Rhizocarpon geographicum (Rhizocarpaceae)















O Verão continua e este líquen maravilhoso continua a brilhar nas nossas montanhas siliciosas: Rhizocarpon geographicum (L.) DC., o «líquen-mapa», como aqui se pode confirmar: Map lichen - Wikipedia, the free encyclopedia
No mesmo local pode encontrar-se esta frase espantosa:
«In an experiment, this lichen species was placed in a capsule and launched into space. The capsule was opened, exposing the lichen to space conditions for 15 days before being brought back down to Earth, where it showed minimal changes or damage.»

Este vegetal absolutamente extraordinário encontra-se distribuído pela maior parte do Globo, incuindo terras gélidas como por ex. a Península Antárctica, a Gronelândia ou a Sibéria.
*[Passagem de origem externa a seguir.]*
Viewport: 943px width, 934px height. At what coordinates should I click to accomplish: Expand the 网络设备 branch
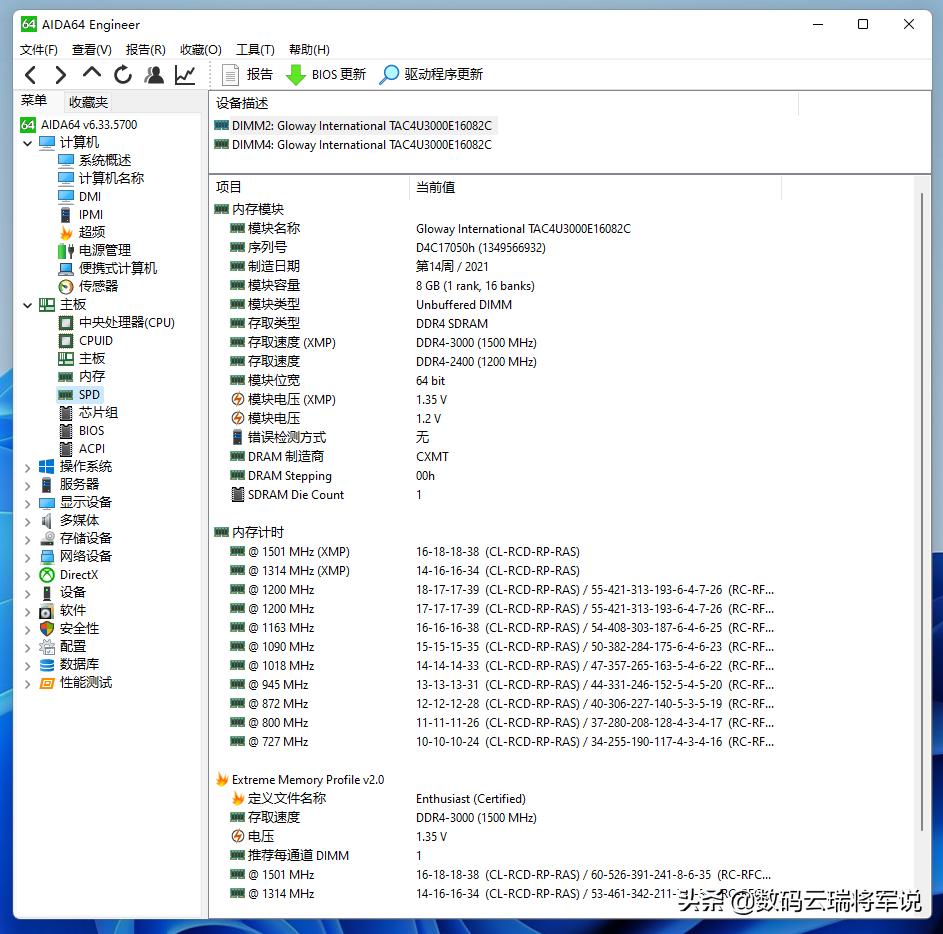coord(27,556)
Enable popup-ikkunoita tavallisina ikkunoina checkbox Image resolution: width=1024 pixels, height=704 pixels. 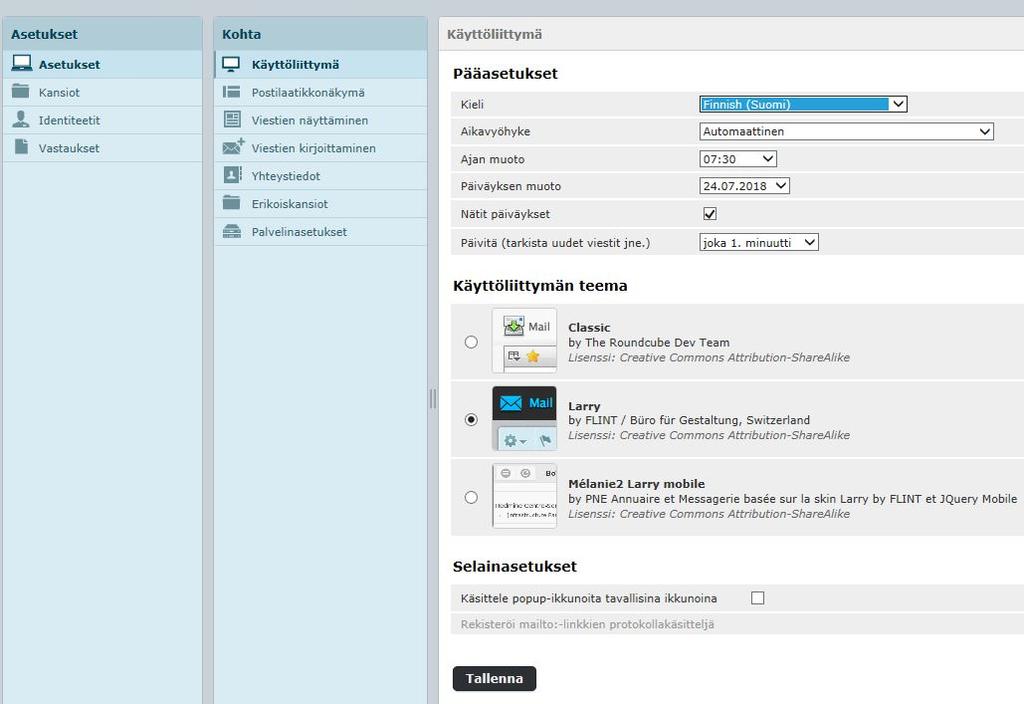(x=757, y=598)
Não sei quanto tempo pode viver este líquen mas suponho que muitos milhares de anos, pois é usado para datar substratos pré-históricos ou medievais (por ex. da "Little Ice Age").
Parece ser sensível à poluição, o que não o impede, contudo, de se encontrar com muita frequência em Portugal ou na Região Mediterrânica.
O basiónimo: Lichen geographicus L.
Para consultar a sinonímia: Rhizocarpon geographicum - Wikipedia, la enciclopedia libre
Consta que cresce em média 0.2 milímetros por ano. As zonas mais escuras em redor das aréolas amarelas correspondem aos esporângios, de acordo com as mesmas fontes enciclopédicas.